This article will cover the basics of Netflow, including its use cases, Netflow supported devices, Netflow history, and variants. We’ll also dive into the technical details of how the Netflow protocol works, including the Netflow ports, and the various Netflow versions. This will lead onto coverage of the various Netflow components, including the Netflow Exporter, Netflow Collector, and Netflow Analyzer, with some brief coverage of its main competition. Here’s the full breakdown of what’s covered:
Visibility plays a key role in the maintenance and security of any network. With it, admins can identify issues, discover non-compliant users, refine their provisioning, and more. Netflow is a protocol developed by CISCO that fulfils this purpose, letting interested parties understand network patterns and protocol distribution, while supporting more granular data like IP service type for diagnosis.
Its relatively low overhead and trusted history means that Netflow is still around in some forms a decade after its release.

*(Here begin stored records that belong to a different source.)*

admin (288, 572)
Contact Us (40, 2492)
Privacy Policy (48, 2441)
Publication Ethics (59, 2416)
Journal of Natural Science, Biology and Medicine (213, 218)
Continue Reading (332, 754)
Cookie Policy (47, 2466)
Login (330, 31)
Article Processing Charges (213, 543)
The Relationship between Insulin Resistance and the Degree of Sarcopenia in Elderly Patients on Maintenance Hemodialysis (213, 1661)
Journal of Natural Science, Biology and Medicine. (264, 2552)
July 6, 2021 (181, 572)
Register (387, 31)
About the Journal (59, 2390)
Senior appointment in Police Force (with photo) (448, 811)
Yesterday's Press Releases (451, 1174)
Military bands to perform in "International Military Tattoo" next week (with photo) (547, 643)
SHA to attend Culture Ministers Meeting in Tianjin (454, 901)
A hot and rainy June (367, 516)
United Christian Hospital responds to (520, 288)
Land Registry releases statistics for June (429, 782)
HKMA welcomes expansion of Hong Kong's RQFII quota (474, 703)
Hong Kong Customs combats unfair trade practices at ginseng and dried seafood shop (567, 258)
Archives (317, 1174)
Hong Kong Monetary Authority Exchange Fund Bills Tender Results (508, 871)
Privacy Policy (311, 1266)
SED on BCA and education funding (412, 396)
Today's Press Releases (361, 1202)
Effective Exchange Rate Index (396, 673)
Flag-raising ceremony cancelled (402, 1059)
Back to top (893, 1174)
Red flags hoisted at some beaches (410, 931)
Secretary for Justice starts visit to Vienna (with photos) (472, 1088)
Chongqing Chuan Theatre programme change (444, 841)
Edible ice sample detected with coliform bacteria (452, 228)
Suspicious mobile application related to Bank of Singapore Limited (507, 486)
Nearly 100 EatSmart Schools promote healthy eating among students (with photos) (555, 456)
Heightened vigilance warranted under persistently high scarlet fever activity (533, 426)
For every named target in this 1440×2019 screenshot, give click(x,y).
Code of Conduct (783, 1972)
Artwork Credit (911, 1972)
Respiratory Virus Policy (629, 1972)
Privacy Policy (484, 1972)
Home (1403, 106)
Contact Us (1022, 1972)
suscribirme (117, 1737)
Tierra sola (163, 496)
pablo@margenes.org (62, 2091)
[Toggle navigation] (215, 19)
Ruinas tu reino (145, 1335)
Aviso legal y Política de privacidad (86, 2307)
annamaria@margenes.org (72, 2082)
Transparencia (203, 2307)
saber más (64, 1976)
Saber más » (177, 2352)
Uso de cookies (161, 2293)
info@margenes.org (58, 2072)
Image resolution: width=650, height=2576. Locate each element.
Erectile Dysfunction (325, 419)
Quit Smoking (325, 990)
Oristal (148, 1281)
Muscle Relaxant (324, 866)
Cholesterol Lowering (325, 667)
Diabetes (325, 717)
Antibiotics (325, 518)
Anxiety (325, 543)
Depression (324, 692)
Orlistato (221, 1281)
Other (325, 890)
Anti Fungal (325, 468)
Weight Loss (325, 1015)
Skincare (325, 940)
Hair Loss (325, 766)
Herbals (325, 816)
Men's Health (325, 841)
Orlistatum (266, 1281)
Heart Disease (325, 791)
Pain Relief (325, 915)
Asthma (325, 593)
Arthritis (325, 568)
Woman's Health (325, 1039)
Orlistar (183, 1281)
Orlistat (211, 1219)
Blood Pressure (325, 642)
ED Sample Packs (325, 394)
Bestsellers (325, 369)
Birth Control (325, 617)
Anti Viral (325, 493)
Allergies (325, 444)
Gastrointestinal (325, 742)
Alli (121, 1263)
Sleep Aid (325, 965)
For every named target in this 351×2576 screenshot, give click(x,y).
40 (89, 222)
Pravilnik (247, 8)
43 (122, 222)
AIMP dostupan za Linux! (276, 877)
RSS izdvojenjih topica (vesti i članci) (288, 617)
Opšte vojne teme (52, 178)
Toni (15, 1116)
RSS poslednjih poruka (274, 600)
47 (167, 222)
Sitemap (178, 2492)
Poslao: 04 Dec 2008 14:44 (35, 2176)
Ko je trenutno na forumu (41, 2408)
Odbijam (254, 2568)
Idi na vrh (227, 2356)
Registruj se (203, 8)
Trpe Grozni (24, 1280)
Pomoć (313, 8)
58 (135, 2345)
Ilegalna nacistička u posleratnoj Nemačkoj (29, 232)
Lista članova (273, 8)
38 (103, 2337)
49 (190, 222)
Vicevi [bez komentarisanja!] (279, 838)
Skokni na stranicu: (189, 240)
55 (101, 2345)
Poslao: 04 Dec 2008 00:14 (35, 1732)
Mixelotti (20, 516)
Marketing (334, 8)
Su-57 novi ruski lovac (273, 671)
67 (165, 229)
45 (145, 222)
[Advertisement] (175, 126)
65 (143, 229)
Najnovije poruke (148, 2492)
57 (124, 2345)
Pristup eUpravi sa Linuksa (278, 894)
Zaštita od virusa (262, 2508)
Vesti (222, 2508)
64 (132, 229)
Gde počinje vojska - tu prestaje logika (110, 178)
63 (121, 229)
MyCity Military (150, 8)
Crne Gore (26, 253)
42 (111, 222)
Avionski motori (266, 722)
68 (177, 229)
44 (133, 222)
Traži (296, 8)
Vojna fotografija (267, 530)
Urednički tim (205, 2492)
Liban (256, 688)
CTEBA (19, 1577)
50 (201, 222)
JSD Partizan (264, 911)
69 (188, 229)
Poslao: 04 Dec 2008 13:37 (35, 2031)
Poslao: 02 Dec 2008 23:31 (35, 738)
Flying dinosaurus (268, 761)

As well as user and application monitoring, admins utilize Netflow for network planning, application reporting and profiling, security analysis, and usage-based reporting and billing.
Broadly, a flow is a group of packets part of the same conversation between two endpoints in a network. More technically, a single flow is defined by its 5-tuple, a collection of five data points that include:
- Source and destination IPs addresses
- Source and destination ports
- The protocol
As you’d expect, the Cisco-developed protocol is supported by a number of CISCO networking devices. The company’s IOS-XR routers use a software implementation running on line card CPU, while the IOS line runs software on route processor. Meanwhile, Catalyst and Nexus switches have a dedicated hardware TCAM implementation, generally supporting more flows.